As we passed Davidson’s Plants and started up Zeus Lane, a hand touched my shoulder. David Sugarbaker. “What is this?” he asked. He looked alert, his sandy curly hair shiny clean. Tan arms and legs extended from a T-shirt and shorts. “Someone said they’re going to dig up that cesspool I was checking.” He stared down at me in confusion and fear, as if the dig would be an indictment of his own work.

“Didn’t you hear Congressman Tisson’s speech?”

“No. I just came into town. I was going to get some breakfast. There’s this place that advertises a champagne brunch on Sundays.”

“Well, what led to this dig is a long story.”

“Tell me. We’ve got time. A cesspool isn’t six or eight inches under ground, you know. And that soil will be hard. It would never have passed the perk test. It’ll be murder to shovel up. You’ve got plenty of time to tell me the whole tale.”

“Okay,” I said. The crowd was thinning a bit as we moved up the steep street. Those unused to climbing in the midday heat were falling back, the rest of us pushing ahead. Away from the river now, any suggestion of cool was gone; the sun glared down on the macadam; the heat seemed to foam up to surround us. Wiping the sweat off my forehead, I told Sugarbaker about Ross Remson having been the Bohemian Connection, about his flamboyant activities when he lived in Henderson, and then his move away. “He lived in San Francisco then, but he came back for Bohemian Week.”

“When he made most of his money?”

“Right. That’s how it was until eight years ago. By then he was gone for all but that week. Michelle had married her husband. Ross was living in San Francisco with Alison. But he had to get out of San Francisco, away from his dangerous associates there. So the first weekend of Bohemian Week Ross brought Alison here. He had all his records here. Michelle and Craig, his closest Henderson friends, were in town. His sister Jenny and her husband, the one who owns the cesspool, were here. Alison says Ross left her and went to his family’s house. When he got there his father was digging the hole for the cesspool.”

“Geez. That’s a big job for one man, particularly an old man.”

“It was. He had a heart attack. The ambulance came. And Jenny told me that when she looked for Ross to drive her to the hospital, he had gone. The flurry of the ambulance arriving would have covered his escape.”

“What about his records? Did he take them with him?”

“I doubt it.” I recounted my reasoning to him. “So I’ve been assuming that the records are in the cesspool—”

“And they’re forcing the liquid into the leach lines!” Sugarbaker looked delighted, as if the whole Remson family crisis had been arranged to solve his leach line problem.
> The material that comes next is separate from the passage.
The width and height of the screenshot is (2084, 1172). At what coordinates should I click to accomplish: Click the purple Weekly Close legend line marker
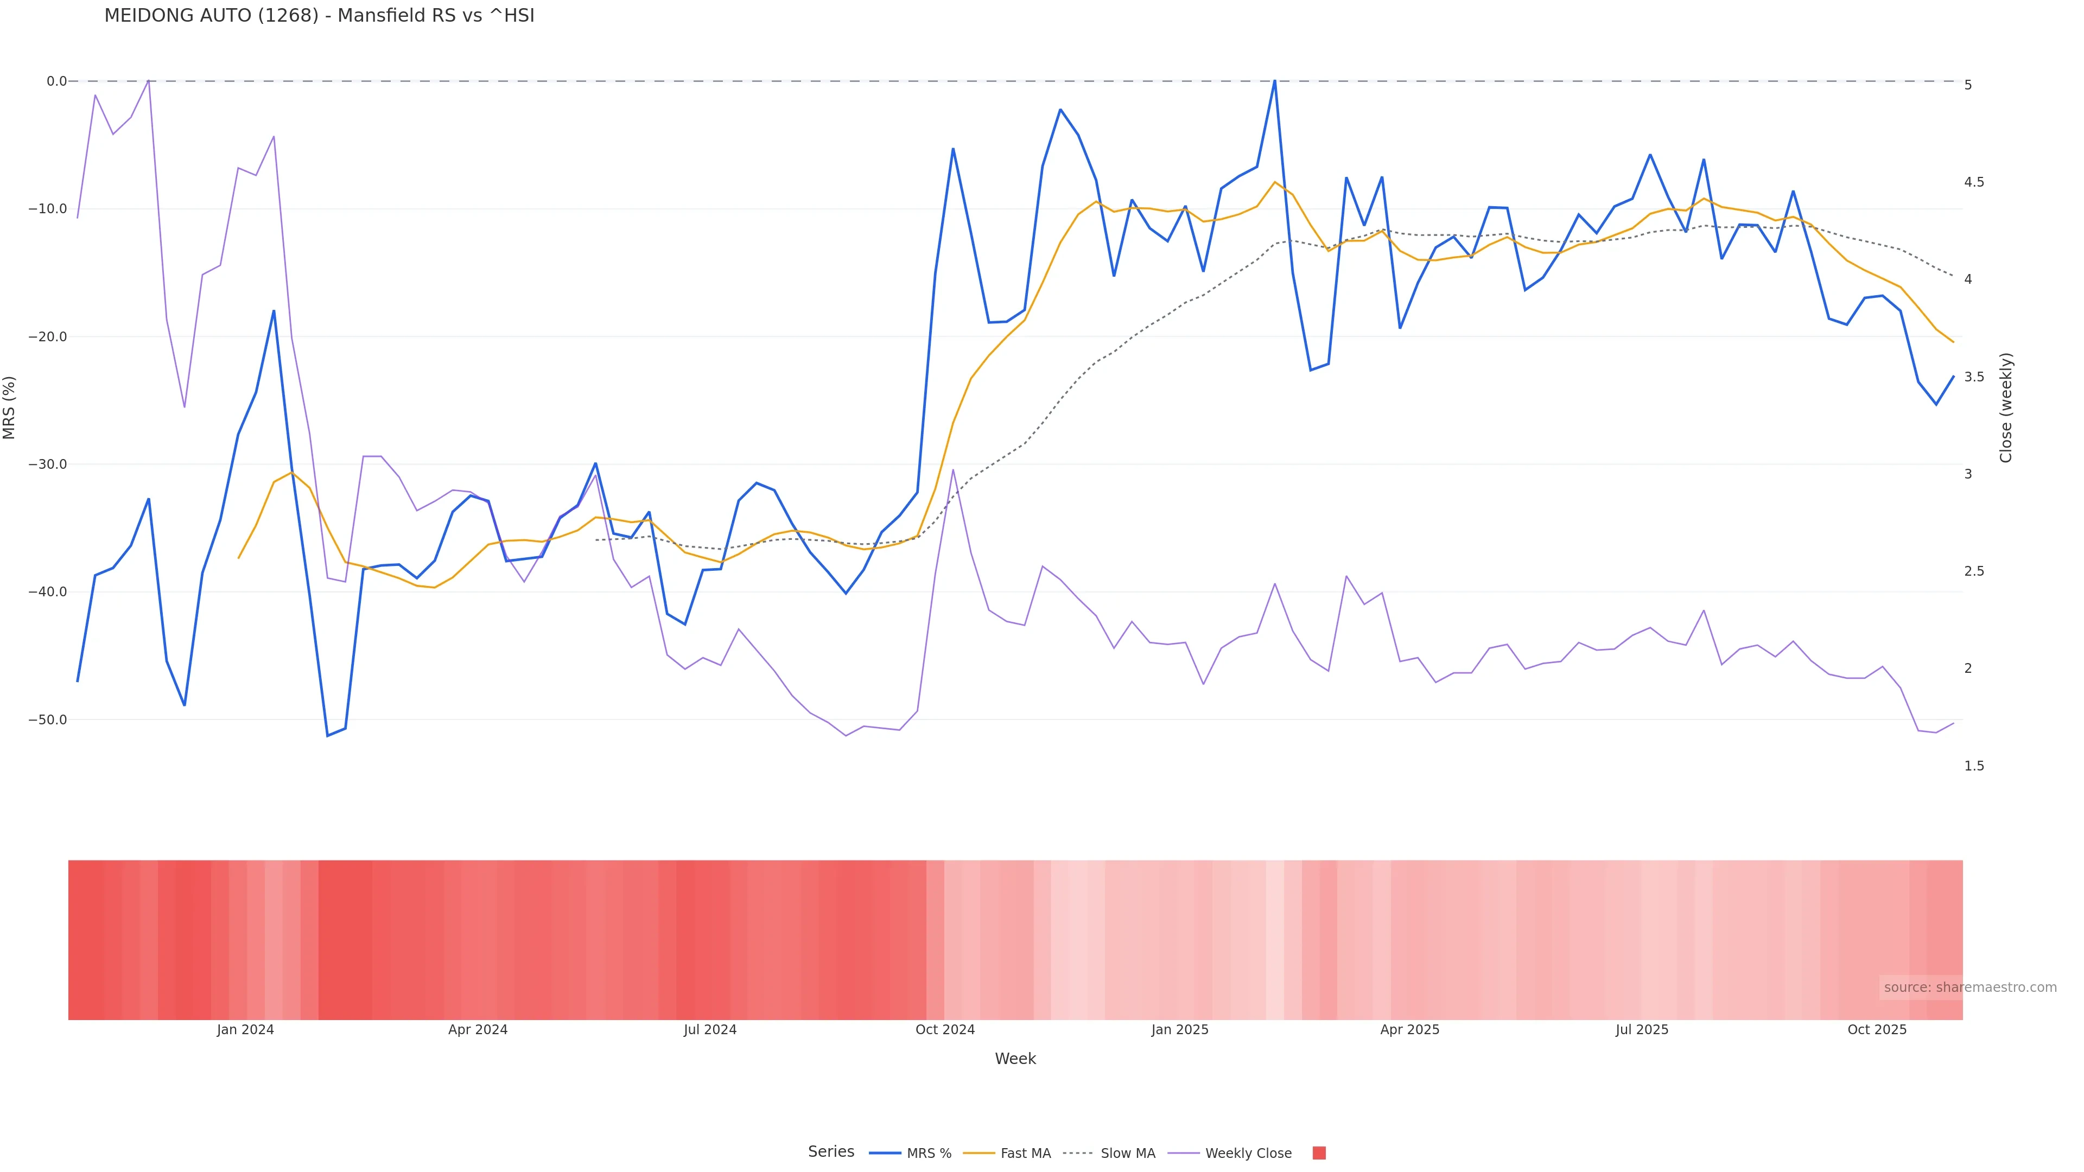pos(1184,1153)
We turned onto Half Hill Road. The pace slowed. I looked up at Sugarbaker. He kept nodding as he considered the cesspool blockage.

I quickened my pace, moving to the front of the line. For once I was thankful for my winter of climbing steep wooden stairways and clambering up muddy driveways. Sugarbaker, with his long legs, had no trouble keeping up. The congressman was breathing heavily. The judge’s face was red. Sheriff Wescott strode beside them. And directly behind were four men with shovels they had managed to acquire one way or another as they walked. The reporters hovered, sweating, but never falling back. Most of them crowded around the congressman, but several talked to the men with shovels. Forming a wider circle around the group were the cameramen, walking crablike, looking up from their lenses only to wipe the sweat from their foreheads.
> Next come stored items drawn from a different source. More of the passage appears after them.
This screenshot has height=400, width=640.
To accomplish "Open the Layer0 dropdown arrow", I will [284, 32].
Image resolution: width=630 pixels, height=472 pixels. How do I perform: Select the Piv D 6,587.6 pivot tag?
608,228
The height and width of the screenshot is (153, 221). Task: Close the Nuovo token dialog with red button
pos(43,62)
There was a brief pause by the sewer construction hole. Cameras panned from it to Michelle’s house to Ward’s and back to Congressman Tisson. Then the group made their way around the hole and up Michelle’s stairs to the deck.

The congressman looked around expectantly. “Okay, men, dig it up.”

No one moved.

Tisson stared at the shovelers.

One said, “You got to tell us where it is first.”

Tisson looked puzzled. As a former city-dweller, I knew what he was thinking—the cesspool should be under the toilet. He would have no idea that that needn’t be the case. Cesspools were where the hole could be dug and the line connected. Many people who hadn’t dug the holes themselves had no idea where their cesspools where. We meter readers, who faced the danger of falling into abandoned cesspools after the lids rotted away, knew the above-ground signs. I started to move forward, but Sugarbaker beat me to it.